Passage>
Metric | Definition | Description |
---|---|---|
Smith–Waterman similarity | \(SW(X,Y) = \max \limits _{\substack {\scriptscriptstyle x \in seq(X)\\ \scriptscriptstyle y \in seq(Y)}} \left (\frac {sw(x,y)}{len(x)+len(y)}\right)\) | The Smith–Waterman similarity sw(x,y) is given by maximizing a score computed over a number of operations needed to transform one string into the other, where an operation is defined as an insertion, deletion, or substitution of a single character [46]. Deletions/insertions (gaps) are penalized with a zero score, matches are rewarded with +5, and substitutions are penalized with -4 (NUC 4.4 substitution matrix). The time complexity is O(len(x)·len(y)). |
Damerau–Levenshtein distance | \(DLevDist(X,Y) = \min \limits _{\substack {\scriptscriptstyle x \in seq(X)\\ \scriptscriptstyle y \in seq(Y)}} \left (\frac {dl(x,y)}{len(x)+len(y)}\right)\) | The Damerau–Levenshtein distance dl(x,y) is given by counting the minimum number of operations needed to transform one string into the other, where an operation is defined as an insertion, deletion, or substitution of a single character, or a transposition of two adjacent characters [47]. The time complexity is O(len(x)·len(y)). |

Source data
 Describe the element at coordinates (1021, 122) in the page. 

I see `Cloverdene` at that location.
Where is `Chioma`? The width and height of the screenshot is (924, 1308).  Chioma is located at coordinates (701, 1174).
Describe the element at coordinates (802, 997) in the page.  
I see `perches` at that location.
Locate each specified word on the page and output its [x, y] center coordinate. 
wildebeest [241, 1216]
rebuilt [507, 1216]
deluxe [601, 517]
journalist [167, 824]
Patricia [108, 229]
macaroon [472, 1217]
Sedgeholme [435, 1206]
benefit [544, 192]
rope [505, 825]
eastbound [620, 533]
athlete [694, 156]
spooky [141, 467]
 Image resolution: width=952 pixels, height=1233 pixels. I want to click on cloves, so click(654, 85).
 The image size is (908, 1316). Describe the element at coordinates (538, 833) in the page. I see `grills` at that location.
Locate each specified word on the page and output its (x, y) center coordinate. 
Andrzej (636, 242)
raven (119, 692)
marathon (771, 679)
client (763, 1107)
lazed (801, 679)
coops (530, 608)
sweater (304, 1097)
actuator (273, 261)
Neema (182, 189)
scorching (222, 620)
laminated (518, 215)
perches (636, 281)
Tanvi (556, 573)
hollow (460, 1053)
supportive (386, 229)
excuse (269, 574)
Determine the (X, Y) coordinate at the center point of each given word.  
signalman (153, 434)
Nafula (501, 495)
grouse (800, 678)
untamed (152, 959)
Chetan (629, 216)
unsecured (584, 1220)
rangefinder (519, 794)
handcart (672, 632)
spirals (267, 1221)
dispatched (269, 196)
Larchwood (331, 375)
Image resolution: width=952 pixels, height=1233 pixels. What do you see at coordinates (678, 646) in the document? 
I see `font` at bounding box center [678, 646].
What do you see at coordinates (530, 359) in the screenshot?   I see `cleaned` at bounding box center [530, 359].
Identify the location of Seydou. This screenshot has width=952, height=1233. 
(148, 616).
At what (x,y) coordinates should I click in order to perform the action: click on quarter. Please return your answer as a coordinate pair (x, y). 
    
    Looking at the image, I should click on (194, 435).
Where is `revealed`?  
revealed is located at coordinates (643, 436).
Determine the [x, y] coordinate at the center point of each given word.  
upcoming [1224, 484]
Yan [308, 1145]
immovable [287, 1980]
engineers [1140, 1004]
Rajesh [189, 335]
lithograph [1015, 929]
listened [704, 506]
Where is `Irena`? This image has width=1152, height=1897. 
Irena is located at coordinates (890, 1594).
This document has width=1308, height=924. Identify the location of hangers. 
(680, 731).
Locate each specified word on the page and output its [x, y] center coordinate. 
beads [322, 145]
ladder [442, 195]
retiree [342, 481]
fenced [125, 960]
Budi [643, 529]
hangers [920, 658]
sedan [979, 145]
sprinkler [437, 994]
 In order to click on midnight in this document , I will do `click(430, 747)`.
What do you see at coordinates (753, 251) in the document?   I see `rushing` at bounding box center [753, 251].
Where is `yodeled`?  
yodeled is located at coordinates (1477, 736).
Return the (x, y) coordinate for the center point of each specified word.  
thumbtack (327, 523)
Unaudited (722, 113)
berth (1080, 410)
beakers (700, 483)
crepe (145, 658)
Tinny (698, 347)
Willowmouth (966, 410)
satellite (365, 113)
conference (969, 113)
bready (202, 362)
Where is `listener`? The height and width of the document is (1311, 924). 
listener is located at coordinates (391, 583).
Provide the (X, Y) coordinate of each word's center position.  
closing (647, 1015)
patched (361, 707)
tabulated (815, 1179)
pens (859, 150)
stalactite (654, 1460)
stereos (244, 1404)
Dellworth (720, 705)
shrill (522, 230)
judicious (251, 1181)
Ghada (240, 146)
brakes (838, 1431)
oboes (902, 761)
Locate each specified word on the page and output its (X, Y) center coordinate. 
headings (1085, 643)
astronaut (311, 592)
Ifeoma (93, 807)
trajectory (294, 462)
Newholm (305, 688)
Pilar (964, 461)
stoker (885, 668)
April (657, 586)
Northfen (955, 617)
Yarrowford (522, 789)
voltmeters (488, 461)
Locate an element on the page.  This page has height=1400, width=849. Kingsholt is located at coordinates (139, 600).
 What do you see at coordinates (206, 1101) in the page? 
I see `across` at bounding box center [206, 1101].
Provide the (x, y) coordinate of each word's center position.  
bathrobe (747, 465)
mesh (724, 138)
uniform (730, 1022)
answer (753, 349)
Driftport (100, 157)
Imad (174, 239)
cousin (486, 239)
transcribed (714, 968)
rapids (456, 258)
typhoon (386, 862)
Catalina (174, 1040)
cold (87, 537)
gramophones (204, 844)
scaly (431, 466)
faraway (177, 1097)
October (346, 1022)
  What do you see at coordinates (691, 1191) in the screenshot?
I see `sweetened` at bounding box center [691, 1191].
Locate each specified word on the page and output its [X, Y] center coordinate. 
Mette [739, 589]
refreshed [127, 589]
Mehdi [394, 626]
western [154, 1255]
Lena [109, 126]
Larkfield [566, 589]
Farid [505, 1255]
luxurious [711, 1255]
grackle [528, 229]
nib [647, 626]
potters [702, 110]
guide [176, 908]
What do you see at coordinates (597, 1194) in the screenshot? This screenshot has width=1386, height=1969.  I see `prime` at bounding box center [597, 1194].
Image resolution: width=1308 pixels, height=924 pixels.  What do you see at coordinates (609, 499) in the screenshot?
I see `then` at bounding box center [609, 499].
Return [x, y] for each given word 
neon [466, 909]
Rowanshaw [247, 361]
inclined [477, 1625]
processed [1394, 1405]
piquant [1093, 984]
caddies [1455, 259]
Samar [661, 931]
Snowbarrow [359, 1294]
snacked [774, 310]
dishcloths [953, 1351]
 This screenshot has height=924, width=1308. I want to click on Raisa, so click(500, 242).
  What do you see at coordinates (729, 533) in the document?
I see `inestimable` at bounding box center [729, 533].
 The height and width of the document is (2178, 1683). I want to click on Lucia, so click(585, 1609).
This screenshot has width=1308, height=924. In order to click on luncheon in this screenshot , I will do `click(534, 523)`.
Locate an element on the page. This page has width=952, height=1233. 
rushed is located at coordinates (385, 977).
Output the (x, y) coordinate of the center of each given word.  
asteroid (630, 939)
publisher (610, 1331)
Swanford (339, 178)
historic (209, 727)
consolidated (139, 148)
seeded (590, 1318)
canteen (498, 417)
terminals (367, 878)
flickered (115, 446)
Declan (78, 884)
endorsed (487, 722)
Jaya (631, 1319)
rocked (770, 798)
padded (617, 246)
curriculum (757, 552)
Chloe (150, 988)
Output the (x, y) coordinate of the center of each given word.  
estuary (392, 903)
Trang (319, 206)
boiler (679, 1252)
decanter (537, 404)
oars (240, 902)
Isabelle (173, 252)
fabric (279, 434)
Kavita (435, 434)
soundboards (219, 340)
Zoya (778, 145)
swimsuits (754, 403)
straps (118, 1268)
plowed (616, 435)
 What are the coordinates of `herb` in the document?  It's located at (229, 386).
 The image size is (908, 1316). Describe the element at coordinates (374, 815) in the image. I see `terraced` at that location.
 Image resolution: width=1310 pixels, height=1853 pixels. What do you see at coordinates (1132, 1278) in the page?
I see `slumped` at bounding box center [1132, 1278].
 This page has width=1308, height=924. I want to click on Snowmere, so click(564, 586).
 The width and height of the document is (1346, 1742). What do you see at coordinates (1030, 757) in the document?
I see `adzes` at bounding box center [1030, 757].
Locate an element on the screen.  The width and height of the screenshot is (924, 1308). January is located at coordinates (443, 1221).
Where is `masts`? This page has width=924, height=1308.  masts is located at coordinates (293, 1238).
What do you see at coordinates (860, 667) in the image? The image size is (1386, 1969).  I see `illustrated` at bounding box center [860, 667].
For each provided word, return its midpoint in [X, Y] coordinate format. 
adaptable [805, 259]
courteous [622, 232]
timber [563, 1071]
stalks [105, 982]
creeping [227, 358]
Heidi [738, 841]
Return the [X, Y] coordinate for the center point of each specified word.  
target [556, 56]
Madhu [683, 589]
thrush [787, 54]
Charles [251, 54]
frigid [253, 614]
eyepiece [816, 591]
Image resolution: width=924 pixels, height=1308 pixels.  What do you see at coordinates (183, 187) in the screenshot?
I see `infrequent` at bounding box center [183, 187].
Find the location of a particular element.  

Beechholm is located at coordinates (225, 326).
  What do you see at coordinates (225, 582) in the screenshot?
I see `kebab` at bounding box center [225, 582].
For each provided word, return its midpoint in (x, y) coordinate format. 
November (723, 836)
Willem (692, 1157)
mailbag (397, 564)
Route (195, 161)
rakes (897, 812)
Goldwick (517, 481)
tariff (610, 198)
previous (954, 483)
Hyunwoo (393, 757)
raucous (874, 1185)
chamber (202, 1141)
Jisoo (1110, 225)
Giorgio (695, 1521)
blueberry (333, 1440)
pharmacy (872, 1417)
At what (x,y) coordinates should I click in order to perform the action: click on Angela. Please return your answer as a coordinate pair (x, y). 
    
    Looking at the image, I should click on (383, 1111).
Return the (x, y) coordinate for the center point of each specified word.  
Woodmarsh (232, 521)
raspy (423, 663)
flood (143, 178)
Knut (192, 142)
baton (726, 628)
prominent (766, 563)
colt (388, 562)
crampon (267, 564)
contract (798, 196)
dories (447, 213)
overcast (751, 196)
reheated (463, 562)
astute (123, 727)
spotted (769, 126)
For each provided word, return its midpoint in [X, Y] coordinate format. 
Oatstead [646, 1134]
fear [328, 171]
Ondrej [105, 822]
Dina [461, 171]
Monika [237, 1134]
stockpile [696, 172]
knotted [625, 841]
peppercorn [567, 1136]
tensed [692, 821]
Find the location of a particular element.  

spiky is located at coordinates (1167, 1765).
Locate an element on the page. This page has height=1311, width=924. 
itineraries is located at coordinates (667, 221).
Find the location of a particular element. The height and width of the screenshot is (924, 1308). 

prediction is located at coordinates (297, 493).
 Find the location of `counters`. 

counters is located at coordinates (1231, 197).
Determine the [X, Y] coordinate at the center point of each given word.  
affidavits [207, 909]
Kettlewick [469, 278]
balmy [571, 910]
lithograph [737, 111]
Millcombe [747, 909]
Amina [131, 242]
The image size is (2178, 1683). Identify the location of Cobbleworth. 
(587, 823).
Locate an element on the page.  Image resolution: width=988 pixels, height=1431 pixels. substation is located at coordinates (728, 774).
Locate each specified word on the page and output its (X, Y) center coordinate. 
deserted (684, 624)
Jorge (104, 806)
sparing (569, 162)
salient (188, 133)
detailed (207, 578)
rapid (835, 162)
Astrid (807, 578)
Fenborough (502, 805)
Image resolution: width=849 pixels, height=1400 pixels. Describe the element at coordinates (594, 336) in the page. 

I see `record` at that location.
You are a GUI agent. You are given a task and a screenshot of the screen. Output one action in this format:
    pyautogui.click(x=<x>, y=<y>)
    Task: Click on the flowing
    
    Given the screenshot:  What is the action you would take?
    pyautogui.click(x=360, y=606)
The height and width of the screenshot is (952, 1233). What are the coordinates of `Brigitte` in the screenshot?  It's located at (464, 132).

Request A>
Answer these questions from the table:
(i) What score does Smith–Waterman give to a match?
(ii) What kind of operation does Damerau–Levenshtein count in addition to insertion, deletion, and substitution?
(iii) What score does Smith–Waterman give to gaps?
Request B>
Does the table support each statement? Answer yes or no, and quote the words that decide it.
(i) Smith–Waterman penalizes substitutions with -4.
(ii) Damerau–Levenshtein has a different time complexity from Smith–Waterman.
(iii) Smith–Waterman rewards gaps with +5.
The records come from a separate source.

Written reply A>
(i) +5
(ii) A transposition of two adjacent characters
(iii) A zero score

Written reply B>
(i) Yes: "substitutions are penalized with -4"
(ii) No: both rows state "The time complexity is O(len(x)·len(y))."
(iii) No: "Deletions/insertions (gaps) are penalized with a zero score"